His rumpled appearance matched the decor of his office. Case files and law books were strewn about. His desktop looked like the aftermath of a tsunami. The walls were naked but for a battery-operated clock and a framed law degree. The timepiece was hammered copper and shaped like the continent of Africa. The sheepskin was from Yale.
“I’ve been trying capital cases for thirty-five years,” he said as he parked himself behind his desk in a well-worn leather executive chair. “Dorian Munz was as guilty as they get. That doesn’t mean the government had the right to do him like it did. No man’s got that right.”

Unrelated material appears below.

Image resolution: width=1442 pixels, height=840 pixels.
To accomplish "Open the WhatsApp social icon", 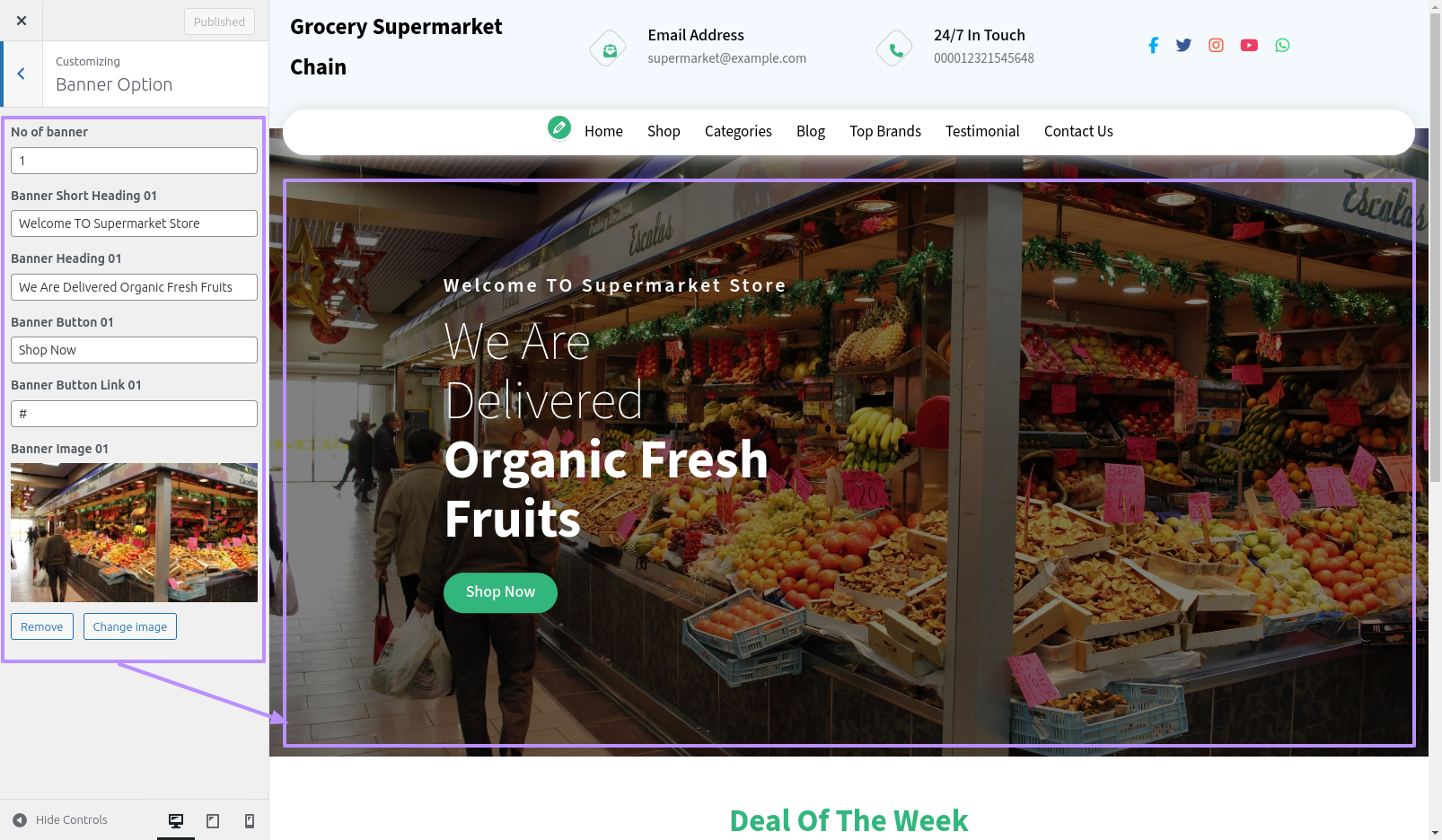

I sat down in a folding chair opposite his desk. “You said on the phone you’d let me have a look at Mr. Munz’s closing remarks.”
“You a PI?”
“Flight instructor.”
“A what?”
“It’s a long story and you’ve got ten minutes. If I could just see the videotape…”
He eyed me sideways, firing up his cigar with a lighter shaped like a gavel. “I still don’t get what you’re trying to get at, Mr. Logan.”
“Just trying to bring a little closure to a father who lost his child.”
“Closure’s vastly overrated.”
Dowd dug a laptop out from under a pile of legal briefs on his desk, typed in a few commands, swiveled the computer screen in my direction, checked his watch, then sat back with his feet up, smoking and gazing out at the sailboats plying San Diego Bay.
The videotape was black and white and less than a minute long. It offered few insights beyond what Hub Walker had already shared with me: Munz lay lashed to a gurney, gazing into a camera mounted on the ceiling above him. Through tears, he alleged that Ruth Walker had stumbled upon a billing scam in which Castle Robotics had ripped off Uncle Sam to the tune of nearly $10 million for work that was never performed. Ruth, he said, intended to go to the authorities with what she knew before she was killed. But that wasn’t the only reason, he said, why Greg Castle wanted her dead.
“Ruth had a baby, Castle’s baby,” Munz said into the camera. “He wanted her to get an abortion and she said no, so he killed her — or had somebody do it for him.”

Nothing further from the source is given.